● **Source passage**:

• • • • •

The California state government has just ordered two Catholic colleges to cover abortions in their healthcare plans for employees, or face discrimination charges.
California had previously exempted both institutions from paying for abortions and other procedures considered violations of their religious convictions. But last month, the state Department of Managed Health Care (DMHC) issued a letter explaining that “it erroneously approved or did not object to such discriminatory language in some evidence of coverage filings.”
“The purpose of this letter,” it continued, “is to remind plans that the Knox-Keene Health Care Service Plan Act of 1975 … requires the provision of basic healthcare services … [and that] the California Constitution prohibits health plans from discriminating against women who choose to terminate a pregnancy. Thus, all health plans must treat maternity services and legal abortion neutrally.”
“Insurance coverage for abortion is not mandated by the federal healthcare law,” explained Bob Egelko at the San Francisco Chronicle. “But California guarantees abortion, both by statute and by privacy protections, in the state Constitution. Until the current controversy arose, insurers in California had treated all abortions sought by women in their health plans as medically necessary.”
The DMHC likewise considers all abortions, for any reason, “medically necessary,” adds Michael Gryboski at The Christian Post. “Thus [abortion is always] a procedure that should be covered by insurance companies.”
The Life Defense Foundation and Alliance Defending Freedom immediately responded to this crackdown by California, issuing a letter of protest to the DMHC. The joint letter on behalf of the Cardinal Newman Society cites federal law prohibiting states from discriminating against healthcare plans that restrict abortion coverage.
The law they cite is the Weldon Amendment, a provision that authorizes the federal government to withhold federal funds from a state for doing precisely what California has attempted to do.
“DMHC cannot deny approval to or otherwise penalize a health insurance plan for failing to provide coverage of some or all abortions and remain in compliance with the Weldon Amendment,” the letter read.
LLDF and ADF went on to point out that California has already established the amendment’s jurisdiction over the state in court:
“In its failed lawsuit against the amendment, California admitted that all of its departments are subject to the amendment due to some of those departments receiving over $40 billion in federal funds for programs in the areas of education, health, and employment.”
Both groups vowed to file a complaint with the U.S. Department of Health and Human Services’ Office of Civil Rights in California insisting that the universities cover abortions.
The war over terms like “discrimination” and “neutrality” should catch Christians’ eyes. As John Stonestreet recently observed on BreakPoint, sexual liberty has in many cases replaced religious liberty as America’s “new first freedom.” As one New Mexico Supreme Court justice wrote last year, Christians compromising their religious convictions, even on such crucial issues as life and the meaning of marriage, is “the price of citizenship.”
And requiring Catholic institutions to pay for the destruction of unborn life — something they consider bankrolling murder — is the logical conclusion of a worldview in which the freedom to have sex without consequences trumps all.
In the eyes of these universities’ faculties and Christians across the nation, this is a clear Acts 5:29 moment. That passage records the reaction of the Apostle Peter and the other Disciples when ordered by the religious leaders of Jerusalem to stop preaching in Jesus’ name. Their response was firm: “Which is right in God’s eyes: to listen to you, or to him? You be the judges!” (Acts 4:19). Peter repeats himself in still stronger terms after the authorities threaten him: “We must obey God rather than men” (Acts 5:29).
Christians can take no part in the destruction of unborn life. If that means suffering legal consequences, we should be prepared. Disobedience to such laws is obedience to the highest Lawgiver. Until then, this case highlights why religious freedom isn’t a Madisonian relic, but a crucial component to freedom in general.

• • • • •

Items from a data source:
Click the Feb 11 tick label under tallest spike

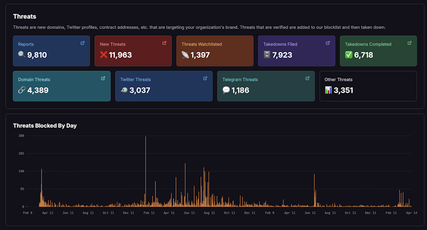(149, 213)
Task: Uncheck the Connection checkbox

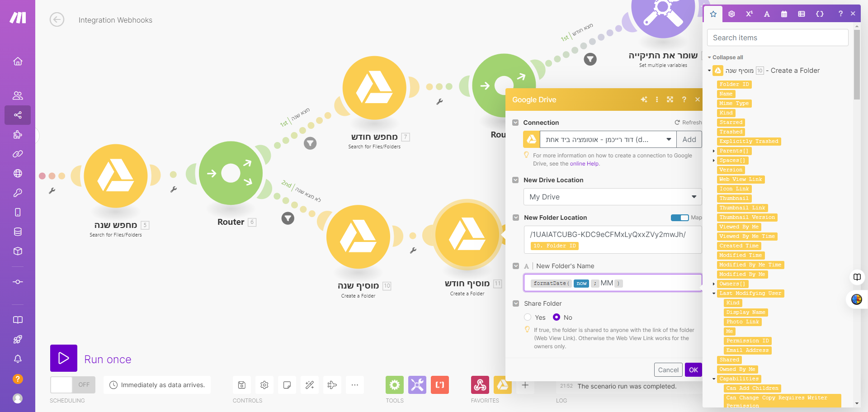Action: (515, 123)
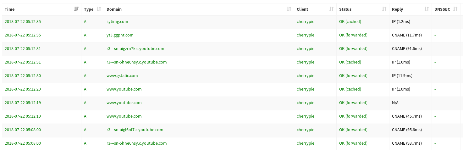
Task: Click the 2018-07-22 05:12:30 timestamp
Action: point(23,76)
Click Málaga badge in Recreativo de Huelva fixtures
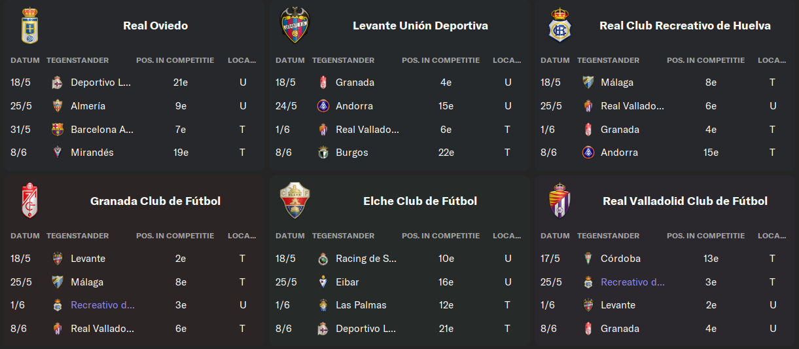The height and width of the screenshot is (349, 799). [588, 83]
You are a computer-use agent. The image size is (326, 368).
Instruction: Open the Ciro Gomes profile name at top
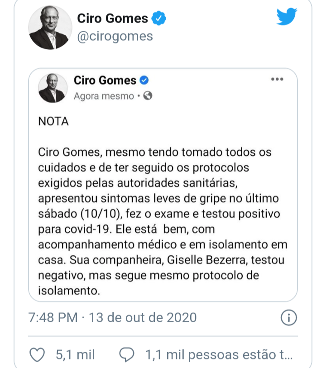[x=112, y=19]
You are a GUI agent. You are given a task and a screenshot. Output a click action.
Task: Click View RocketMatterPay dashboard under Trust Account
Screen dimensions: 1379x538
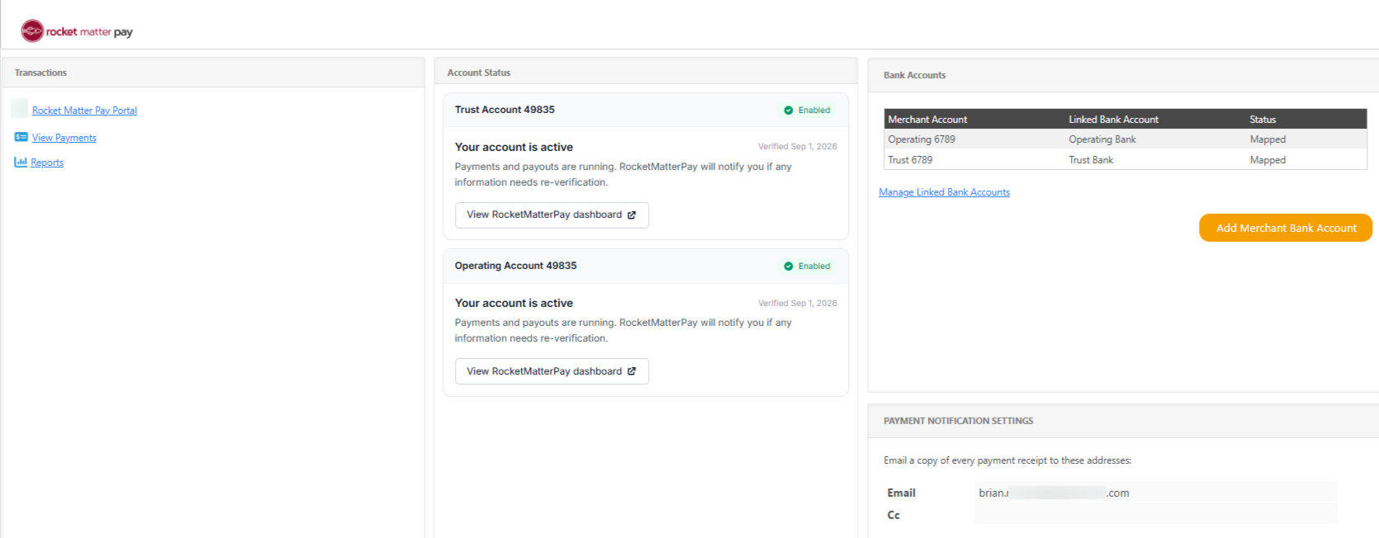552,215
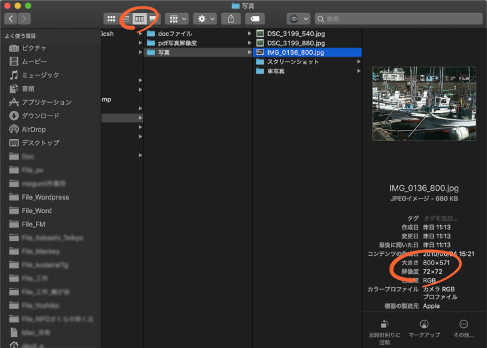The image size is (487, 348).
Task: Open the group-by arrangement dropdown
Action: 177,19
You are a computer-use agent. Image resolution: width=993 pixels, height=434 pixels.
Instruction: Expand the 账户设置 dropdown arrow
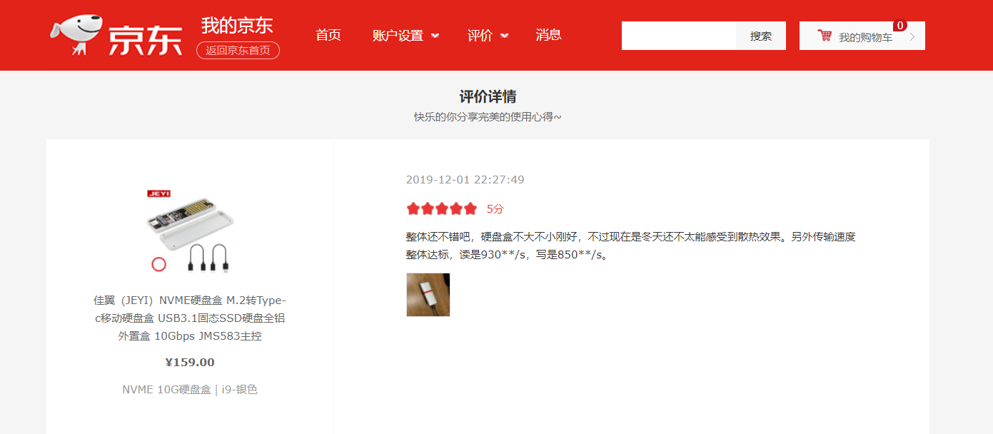coord(435,36)
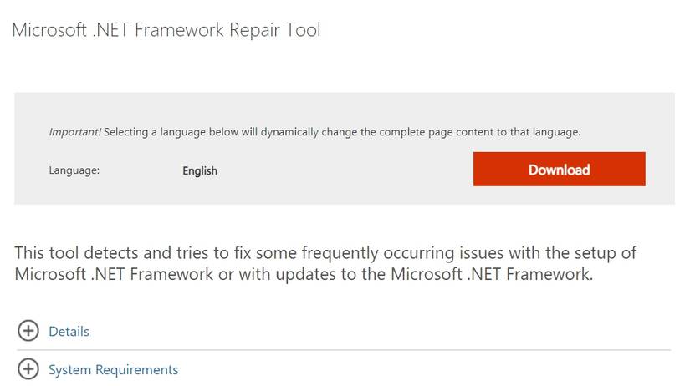Open the Details section link
The height and width of the screenshot is (386, 690).
coord(69,332)
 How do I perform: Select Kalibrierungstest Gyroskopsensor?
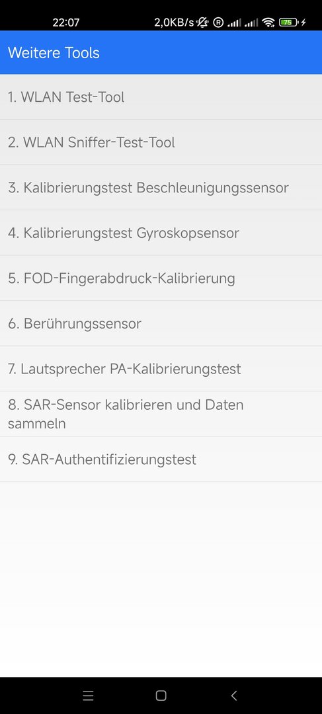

• • • • •

● **Check your understanding**:
A) In the article on California's abortion coverage order, what federal provision do the two groups cite in their letter to the DMHC?
B) Condense the paragraph of the article on California's abortion coverage order that begins "The Life Defense Foundation and Alliance Defending Freedom immediately responded" into a single shorter sentence that keeps its main facts.

● **Answers for this exercise**:
A) The Weldon Amendment.

B) The Life Defense Foundation and Alliance Defending Freedom promptly sent the DMHC a joint protest letter on behalf of the Cardinal Newman Society, citing federal law that bars states from discriminating against healthcare plans that restrict abortion coverage.